Task details: Write the entries out exactly, with the final line being the one containing "Given: Open the 帮助 help link".

(Stored data entries)

[Start of section]

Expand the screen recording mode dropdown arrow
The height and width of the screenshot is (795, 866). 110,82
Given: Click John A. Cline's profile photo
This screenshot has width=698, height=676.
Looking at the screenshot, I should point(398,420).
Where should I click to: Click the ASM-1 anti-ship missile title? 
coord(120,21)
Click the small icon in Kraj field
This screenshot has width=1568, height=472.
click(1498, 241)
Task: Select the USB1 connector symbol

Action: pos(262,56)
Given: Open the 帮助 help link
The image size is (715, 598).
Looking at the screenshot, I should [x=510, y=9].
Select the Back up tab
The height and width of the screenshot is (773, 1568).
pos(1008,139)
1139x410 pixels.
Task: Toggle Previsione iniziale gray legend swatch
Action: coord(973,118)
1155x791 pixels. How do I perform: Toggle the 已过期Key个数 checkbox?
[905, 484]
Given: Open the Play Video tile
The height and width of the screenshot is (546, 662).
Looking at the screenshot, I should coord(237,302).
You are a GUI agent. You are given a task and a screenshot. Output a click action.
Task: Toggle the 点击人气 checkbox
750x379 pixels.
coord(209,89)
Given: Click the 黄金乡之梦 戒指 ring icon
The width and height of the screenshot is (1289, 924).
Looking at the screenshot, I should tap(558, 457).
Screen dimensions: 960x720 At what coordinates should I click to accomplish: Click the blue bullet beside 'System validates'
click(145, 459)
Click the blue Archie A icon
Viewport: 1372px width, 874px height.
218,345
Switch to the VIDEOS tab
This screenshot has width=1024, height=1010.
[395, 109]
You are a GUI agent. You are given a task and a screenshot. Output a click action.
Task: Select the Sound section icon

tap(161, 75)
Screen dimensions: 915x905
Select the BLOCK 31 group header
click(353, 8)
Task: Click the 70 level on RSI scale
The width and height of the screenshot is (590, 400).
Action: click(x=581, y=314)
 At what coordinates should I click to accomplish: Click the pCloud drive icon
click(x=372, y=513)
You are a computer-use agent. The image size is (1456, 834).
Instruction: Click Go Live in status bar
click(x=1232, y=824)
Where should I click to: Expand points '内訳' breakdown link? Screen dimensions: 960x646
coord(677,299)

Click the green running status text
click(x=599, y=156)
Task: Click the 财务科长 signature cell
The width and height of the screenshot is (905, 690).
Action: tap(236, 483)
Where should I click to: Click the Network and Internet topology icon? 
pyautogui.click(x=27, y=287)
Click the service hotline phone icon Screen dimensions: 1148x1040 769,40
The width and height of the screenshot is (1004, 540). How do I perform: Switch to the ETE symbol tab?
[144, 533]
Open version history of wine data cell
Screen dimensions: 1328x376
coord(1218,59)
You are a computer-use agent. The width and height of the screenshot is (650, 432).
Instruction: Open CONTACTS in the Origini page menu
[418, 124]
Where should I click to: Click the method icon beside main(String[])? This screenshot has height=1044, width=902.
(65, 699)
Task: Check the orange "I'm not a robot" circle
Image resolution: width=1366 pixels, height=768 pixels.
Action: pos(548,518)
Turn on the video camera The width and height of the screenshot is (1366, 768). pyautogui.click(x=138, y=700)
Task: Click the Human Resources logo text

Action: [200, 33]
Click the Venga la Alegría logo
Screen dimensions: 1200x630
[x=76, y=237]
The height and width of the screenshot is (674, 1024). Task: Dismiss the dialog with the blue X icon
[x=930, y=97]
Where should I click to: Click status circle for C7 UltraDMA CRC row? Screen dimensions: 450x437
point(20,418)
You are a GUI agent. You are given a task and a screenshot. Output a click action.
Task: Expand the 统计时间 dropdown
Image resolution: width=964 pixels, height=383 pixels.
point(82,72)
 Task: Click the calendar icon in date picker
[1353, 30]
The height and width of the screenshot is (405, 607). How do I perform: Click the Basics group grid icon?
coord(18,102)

[End of section]

Your solution:
Expand the screen recording mode dropdown arrow
The height and width of the screenshot is (795, 866). 110,82
Given: Click John A. Cline's profile photo
This screenshot has width=698, height=676.
Looking at the screenshot, I should point(398,420).
Where should I click to: Click the ASM-1 anti-ship missile title? 
coord(120,21)
Click the small icon in Kraj field
This screenshot has width=1568, height=472.
click(1498, 241)
Task: Select the USB1 connector symbol

Action: pos(262,56)
Given: Open the 帮助 help link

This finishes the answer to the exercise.